Lily's fingers pressed tightly into Piotr's, blunt nails digging into his flesh. “Remember, Piotr? You took me by the hand and led me to safety. You taught me the ways of the Never—how to avoid the Walkers, how to find and gather the Lost, not only for their protection but for our own. How to keep them safe. You taught me all this, Piotr. You!” Her voice broke. “You truly don't recall?”

Elle snickered, unable to keep a straight face, and Piotr realized his patience was at an end for their foolishness.

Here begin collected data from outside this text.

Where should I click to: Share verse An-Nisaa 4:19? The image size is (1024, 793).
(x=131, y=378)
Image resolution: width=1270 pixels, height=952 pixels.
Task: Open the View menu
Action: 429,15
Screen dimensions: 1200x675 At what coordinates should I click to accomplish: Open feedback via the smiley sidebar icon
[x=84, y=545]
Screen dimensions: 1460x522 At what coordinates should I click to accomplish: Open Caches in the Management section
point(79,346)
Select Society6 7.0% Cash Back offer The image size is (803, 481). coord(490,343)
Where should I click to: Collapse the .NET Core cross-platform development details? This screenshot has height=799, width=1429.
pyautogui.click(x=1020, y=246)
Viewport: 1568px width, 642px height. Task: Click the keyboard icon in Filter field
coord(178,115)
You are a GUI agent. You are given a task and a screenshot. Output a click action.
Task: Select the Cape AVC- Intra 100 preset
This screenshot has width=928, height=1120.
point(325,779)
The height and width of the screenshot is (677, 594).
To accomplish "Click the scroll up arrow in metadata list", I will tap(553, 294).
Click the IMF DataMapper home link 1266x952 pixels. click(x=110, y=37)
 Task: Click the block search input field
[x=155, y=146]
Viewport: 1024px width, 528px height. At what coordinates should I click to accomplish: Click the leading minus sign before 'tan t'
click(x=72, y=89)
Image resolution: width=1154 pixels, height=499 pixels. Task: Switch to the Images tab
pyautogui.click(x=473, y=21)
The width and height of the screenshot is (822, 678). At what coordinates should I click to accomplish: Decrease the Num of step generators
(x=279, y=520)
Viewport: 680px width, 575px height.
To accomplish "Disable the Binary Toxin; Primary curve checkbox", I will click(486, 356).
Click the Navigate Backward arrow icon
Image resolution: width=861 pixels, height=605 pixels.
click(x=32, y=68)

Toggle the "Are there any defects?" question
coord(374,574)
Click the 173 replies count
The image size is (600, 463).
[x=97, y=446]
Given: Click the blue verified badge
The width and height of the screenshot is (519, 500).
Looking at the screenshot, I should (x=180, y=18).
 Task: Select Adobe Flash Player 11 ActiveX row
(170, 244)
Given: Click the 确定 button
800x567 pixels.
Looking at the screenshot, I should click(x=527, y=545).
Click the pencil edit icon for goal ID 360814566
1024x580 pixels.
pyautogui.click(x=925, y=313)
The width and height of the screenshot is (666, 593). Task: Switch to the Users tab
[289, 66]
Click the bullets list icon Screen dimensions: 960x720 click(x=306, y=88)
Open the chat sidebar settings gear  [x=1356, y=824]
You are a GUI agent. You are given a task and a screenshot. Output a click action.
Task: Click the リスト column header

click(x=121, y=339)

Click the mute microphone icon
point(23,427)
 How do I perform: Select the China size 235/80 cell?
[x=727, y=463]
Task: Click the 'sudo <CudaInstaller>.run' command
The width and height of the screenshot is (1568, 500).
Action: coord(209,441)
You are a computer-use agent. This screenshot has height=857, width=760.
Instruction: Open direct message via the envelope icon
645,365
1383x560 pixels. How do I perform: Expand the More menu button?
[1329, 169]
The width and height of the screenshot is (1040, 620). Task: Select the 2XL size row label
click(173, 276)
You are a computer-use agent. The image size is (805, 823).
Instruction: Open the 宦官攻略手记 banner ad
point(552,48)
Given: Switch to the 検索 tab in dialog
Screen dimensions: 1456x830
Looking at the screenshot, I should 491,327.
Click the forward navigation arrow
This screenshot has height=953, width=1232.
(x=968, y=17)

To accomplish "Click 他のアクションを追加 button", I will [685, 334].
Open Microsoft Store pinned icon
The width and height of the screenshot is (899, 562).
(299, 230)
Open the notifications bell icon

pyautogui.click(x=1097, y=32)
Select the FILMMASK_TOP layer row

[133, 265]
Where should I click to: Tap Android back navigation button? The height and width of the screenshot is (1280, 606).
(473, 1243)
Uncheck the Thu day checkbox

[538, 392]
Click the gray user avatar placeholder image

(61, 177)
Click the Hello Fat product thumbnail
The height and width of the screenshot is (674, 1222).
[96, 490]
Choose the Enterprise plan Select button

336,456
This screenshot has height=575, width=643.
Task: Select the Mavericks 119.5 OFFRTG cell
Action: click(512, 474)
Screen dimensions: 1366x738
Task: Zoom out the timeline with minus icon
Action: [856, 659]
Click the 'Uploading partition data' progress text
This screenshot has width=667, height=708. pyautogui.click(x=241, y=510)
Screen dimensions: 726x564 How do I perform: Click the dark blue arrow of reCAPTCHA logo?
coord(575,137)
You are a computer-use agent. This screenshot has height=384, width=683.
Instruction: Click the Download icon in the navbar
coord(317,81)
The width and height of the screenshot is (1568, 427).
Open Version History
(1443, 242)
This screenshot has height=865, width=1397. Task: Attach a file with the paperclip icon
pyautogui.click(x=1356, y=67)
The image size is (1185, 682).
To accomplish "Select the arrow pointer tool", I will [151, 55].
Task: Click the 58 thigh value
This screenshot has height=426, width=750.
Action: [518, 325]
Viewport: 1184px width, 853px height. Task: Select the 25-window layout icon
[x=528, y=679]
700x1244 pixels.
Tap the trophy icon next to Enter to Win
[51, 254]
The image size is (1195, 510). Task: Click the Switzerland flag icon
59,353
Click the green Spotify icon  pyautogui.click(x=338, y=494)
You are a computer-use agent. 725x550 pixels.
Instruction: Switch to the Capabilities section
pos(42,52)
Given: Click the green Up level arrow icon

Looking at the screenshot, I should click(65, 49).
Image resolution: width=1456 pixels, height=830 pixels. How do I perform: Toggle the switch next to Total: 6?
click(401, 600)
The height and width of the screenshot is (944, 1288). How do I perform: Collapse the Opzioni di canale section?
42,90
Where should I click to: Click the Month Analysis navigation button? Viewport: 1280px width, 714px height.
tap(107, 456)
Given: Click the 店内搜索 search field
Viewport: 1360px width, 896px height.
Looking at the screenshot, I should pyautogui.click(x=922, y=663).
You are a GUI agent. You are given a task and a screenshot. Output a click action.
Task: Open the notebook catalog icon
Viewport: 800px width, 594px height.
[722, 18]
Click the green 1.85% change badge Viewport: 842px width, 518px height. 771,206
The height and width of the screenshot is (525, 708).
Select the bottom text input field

“Lily,” Piotr said, taking care to keep each word gentle but firm, “this joke's gotten old.” He squeezed her fingers. “We've got more important tasks than trying to fool with me,
da?”
He took a deep breath and glanced at Elle. “Ganging up on me isn't funny. I'll be the long-distance scout and keep an eye out for both the Lightbringer and Walkers. Enough said.”

“Atta-boy!” Elle agreed fervently, slapping her hands together. “Lily, we oughta quit beating our gums here. He ain't gonna buy our bull. Just give him the job already so we can move on to more important matters.” She cleared her throat. “His noggin hasn't gone soft on us recently, anyhow. Maybe he's sorted himself out, yeah?”